Silver Nanoparticles Could Give Millions Microbe-free Drinking Water

Chemists at the Indian Institute of Technology Madras have developed a portable, inexpensive water filtration system that is twice as efficient as existing filters. The filter doubles the well-known and oft-exploited antimicrobial effects of silver by employing nanotechnology. The team, led by Professor Thalappil Pradeep, plans to use it to bring clean water to underserved populations in India and beyond.

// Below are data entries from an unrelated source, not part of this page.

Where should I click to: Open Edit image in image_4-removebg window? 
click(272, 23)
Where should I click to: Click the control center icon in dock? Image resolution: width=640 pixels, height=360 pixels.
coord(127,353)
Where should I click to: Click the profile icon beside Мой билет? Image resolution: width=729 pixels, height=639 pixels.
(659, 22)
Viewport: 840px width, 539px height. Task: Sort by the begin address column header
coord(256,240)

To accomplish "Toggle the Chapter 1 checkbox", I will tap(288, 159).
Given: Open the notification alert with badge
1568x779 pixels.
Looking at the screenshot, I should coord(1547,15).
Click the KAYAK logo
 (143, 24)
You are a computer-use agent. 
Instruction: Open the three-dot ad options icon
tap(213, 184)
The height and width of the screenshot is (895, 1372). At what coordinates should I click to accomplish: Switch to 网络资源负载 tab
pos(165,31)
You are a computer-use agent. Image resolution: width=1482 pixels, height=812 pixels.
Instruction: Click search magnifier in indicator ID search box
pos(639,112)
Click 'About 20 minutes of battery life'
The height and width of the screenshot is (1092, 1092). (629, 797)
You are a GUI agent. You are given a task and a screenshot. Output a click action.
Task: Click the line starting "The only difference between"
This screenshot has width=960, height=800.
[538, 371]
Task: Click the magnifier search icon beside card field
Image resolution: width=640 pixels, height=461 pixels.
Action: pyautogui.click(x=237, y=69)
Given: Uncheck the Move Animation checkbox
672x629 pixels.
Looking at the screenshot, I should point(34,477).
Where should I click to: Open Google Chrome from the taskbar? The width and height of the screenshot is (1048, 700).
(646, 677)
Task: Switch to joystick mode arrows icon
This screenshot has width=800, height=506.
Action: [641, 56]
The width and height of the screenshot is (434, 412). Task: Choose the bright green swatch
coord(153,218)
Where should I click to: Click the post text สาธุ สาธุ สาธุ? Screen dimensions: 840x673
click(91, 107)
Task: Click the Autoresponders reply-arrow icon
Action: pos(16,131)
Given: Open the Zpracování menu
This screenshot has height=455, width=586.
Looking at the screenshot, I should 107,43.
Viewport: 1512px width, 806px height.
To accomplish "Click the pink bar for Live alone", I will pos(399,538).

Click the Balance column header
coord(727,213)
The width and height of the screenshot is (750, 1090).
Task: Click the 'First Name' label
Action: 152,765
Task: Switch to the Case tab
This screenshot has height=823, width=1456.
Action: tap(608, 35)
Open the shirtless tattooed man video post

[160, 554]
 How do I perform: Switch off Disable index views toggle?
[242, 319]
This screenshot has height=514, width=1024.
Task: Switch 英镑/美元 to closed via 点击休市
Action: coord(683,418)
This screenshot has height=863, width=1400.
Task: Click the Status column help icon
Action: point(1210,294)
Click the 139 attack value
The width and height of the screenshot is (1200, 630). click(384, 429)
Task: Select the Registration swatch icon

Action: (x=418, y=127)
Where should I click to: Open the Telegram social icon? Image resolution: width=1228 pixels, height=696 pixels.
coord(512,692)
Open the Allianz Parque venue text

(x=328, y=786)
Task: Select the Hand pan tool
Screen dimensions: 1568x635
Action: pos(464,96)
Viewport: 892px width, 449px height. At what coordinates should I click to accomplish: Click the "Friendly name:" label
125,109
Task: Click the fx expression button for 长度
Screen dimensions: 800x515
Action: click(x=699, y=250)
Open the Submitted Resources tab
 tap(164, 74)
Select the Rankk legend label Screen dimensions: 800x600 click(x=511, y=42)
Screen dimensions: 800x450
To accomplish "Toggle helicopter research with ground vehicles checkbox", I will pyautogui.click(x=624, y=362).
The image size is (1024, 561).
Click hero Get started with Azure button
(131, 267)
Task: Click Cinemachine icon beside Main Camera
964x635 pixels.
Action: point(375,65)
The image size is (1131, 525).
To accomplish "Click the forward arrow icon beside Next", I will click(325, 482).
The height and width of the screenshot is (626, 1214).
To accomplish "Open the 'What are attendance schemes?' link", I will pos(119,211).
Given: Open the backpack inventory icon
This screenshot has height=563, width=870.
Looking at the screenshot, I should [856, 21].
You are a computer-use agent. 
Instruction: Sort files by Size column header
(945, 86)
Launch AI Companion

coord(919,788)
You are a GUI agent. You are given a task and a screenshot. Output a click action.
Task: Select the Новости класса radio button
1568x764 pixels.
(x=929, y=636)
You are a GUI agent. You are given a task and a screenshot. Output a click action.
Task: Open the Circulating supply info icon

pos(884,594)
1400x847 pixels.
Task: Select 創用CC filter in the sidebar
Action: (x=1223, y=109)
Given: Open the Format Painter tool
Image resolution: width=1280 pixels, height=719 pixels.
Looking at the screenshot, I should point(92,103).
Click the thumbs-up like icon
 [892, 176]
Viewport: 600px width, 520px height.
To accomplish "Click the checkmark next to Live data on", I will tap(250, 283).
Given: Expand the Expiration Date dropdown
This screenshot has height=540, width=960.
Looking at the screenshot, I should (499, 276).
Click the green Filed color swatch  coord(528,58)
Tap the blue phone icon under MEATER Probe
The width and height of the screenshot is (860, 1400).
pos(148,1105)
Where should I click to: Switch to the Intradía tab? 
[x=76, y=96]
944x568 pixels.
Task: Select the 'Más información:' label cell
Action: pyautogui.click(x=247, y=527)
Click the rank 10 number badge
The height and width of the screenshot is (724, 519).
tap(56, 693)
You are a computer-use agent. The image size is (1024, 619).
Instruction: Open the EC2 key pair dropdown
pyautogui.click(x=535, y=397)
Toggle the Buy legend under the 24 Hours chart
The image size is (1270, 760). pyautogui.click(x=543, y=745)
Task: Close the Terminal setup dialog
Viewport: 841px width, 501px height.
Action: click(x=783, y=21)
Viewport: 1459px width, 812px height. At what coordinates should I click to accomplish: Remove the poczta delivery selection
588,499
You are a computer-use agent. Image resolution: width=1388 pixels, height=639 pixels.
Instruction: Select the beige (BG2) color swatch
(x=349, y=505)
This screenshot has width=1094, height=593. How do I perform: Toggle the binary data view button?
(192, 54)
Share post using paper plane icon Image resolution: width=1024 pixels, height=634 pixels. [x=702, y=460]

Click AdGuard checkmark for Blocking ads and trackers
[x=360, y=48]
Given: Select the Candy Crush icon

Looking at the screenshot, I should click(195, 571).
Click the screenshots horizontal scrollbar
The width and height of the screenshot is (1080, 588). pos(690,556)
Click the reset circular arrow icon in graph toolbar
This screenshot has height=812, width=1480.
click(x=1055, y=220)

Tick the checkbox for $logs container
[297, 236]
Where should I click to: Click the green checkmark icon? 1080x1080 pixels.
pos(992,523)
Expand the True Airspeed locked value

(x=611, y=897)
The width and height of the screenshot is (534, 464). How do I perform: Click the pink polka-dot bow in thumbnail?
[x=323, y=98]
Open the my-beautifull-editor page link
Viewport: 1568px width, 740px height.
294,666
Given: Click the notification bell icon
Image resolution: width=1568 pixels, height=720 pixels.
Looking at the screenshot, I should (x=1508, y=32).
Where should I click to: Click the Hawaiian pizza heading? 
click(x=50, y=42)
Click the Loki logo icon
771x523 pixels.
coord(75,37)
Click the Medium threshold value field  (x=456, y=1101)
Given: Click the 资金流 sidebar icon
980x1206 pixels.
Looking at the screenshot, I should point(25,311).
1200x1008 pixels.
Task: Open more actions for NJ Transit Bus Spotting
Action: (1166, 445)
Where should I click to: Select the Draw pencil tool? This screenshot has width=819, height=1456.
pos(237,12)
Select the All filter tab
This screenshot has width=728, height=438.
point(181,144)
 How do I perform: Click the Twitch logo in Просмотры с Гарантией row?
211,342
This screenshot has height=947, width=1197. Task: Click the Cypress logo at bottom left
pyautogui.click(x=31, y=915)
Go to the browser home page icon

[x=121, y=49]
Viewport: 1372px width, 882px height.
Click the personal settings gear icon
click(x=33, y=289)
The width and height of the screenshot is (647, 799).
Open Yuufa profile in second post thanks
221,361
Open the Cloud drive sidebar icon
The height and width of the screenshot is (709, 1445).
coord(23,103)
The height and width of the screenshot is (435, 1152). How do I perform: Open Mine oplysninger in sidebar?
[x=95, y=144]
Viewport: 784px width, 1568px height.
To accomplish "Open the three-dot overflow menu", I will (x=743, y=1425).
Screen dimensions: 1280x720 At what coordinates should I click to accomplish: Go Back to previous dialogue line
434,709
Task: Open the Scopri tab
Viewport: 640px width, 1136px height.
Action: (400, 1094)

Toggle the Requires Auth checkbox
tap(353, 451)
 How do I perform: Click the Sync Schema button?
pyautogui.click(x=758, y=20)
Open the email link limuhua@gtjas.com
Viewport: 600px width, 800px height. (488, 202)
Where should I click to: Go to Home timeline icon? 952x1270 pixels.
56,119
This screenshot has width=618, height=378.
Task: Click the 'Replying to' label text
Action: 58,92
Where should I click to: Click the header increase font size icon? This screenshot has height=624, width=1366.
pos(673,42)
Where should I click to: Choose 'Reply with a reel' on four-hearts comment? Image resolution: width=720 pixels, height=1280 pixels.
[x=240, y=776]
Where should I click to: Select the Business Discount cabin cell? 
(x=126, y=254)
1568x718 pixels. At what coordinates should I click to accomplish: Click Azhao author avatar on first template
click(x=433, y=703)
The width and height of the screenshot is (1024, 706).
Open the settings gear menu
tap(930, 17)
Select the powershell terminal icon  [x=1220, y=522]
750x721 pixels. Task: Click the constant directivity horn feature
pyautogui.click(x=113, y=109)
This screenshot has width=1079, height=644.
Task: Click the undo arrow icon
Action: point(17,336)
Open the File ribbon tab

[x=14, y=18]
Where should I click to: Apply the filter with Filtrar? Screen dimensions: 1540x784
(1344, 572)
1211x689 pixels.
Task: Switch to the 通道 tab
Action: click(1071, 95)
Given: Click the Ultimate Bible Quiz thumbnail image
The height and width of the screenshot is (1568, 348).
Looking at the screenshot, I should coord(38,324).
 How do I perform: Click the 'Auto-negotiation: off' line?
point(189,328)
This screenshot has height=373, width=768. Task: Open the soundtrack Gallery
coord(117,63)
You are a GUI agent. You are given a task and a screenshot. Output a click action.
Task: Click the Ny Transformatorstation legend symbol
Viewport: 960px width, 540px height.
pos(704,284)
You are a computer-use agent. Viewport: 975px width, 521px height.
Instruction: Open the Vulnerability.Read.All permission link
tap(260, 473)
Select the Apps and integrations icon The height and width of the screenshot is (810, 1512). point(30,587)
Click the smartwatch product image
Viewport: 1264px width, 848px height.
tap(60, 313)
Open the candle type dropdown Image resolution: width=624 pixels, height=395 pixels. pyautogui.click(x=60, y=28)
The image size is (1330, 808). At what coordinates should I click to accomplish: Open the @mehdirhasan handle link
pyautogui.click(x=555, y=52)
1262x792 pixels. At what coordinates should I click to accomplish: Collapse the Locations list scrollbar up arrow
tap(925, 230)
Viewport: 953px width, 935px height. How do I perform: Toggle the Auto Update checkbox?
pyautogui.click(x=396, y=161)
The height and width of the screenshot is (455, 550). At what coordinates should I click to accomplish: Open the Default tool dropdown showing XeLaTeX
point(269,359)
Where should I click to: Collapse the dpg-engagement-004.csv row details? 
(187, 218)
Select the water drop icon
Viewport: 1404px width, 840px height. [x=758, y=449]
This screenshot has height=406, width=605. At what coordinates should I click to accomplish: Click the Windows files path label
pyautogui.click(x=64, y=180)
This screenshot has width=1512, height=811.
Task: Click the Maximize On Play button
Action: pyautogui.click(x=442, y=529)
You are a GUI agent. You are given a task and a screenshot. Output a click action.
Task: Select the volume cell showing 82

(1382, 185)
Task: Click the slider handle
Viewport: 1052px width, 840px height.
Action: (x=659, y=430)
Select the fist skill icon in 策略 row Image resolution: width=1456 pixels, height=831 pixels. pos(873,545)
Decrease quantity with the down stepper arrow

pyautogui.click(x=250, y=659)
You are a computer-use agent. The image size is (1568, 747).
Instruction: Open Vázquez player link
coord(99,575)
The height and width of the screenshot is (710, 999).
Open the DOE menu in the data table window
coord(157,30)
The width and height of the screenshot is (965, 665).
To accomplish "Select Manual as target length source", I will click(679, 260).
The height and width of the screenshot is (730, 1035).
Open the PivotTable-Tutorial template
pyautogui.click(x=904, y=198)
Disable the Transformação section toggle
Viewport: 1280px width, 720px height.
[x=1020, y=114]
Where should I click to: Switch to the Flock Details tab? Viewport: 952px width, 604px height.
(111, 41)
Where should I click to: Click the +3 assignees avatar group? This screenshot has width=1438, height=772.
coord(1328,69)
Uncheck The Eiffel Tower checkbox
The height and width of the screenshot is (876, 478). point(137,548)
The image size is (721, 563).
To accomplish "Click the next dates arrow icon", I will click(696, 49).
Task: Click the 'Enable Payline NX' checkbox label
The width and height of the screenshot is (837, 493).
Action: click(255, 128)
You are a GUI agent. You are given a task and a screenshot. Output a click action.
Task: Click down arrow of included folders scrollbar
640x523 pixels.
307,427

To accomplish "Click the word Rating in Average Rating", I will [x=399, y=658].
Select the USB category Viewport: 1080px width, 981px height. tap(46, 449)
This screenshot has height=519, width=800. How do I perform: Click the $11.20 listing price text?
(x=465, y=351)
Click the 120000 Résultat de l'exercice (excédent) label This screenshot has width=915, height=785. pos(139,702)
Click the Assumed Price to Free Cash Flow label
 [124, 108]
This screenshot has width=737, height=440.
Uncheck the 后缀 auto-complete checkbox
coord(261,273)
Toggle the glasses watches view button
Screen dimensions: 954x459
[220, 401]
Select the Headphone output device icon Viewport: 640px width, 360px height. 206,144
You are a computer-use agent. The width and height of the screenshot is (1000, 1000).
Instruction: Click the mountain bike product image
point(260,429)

Left alone, most water is teeming with scary things. A recent study showed that your average glass of West Bengali drinking water might contain E. coli, rotavirus, cryptosporidium, and arsenic. According to the World Health Organization, nearly a billion people worldwide lack access to clean water, and about 80% of illnesses in the developing world are water-related. India in particular has 16% of the world’s population and less than 3% of its fresh water supply. Ten percent of India’s population lacks water access, and every day about 1,600 people die of diarrhea, which is caused by waterborne microbes.

Microbe-free drinking water is hard to come by in many areas of India.

Pradeep has spent over a decade using nanomaterials to chemically sift these pollutants out. He started by tackling endosulfan, a pesticide that was hugely popular until scientists determined that it destroyed ozone and brain cells in addition to its intended insect targets. Endosulfan is now banned in most places, but leftovers persist in dangerous amounts. After a bout of endosulfan poisoning in the southwest region of Kerala, Pradeep and his colleagues developed a drinking water filter that breaks the toxin down into harmless components. They licensed the design to a filtration company, who took it to market in 2007. It was “the first nano-chemistry based water product in the world,” he says.

But Pradeep wanted to go bigger. “If pesticides can be removed by nanomaterials,” he remembers thinking, “can you also remove microbes without causing additional toxicity?” For this, Pradeep’s team put a new twist on a tried-and-true element: silver.

Silver’s microbe-killing properties aren’t news—in fact, people have known about them for centuries, says Dr. David Barillo, a trauma surgeon and the editor of a recent silver-themed supplement of the journal Burns.

“Alexander the Great stored and drank water in silver vessels when going on campaigns” in 335 BC, he says, and 19th century frontier-storming Americans dropped silver coins into their water barrels to suppress algae growth. During the space race, America and the Soviet Union both developed silver-based water purification techniques (NASA’s was “basically a silver wire sticking in the middle of a pipe that they were passing electricity through,” Barillo says). And new applications keep popping up: Barillo himself pioneered the use of silver-infused dressings to treat wounded soldiers in Afghanistan. “We’ve really run the gamut—we’ve gone from 300 BC to present day, and we’re still using it for the same stuff,” he says.

The entire article is worth your attention.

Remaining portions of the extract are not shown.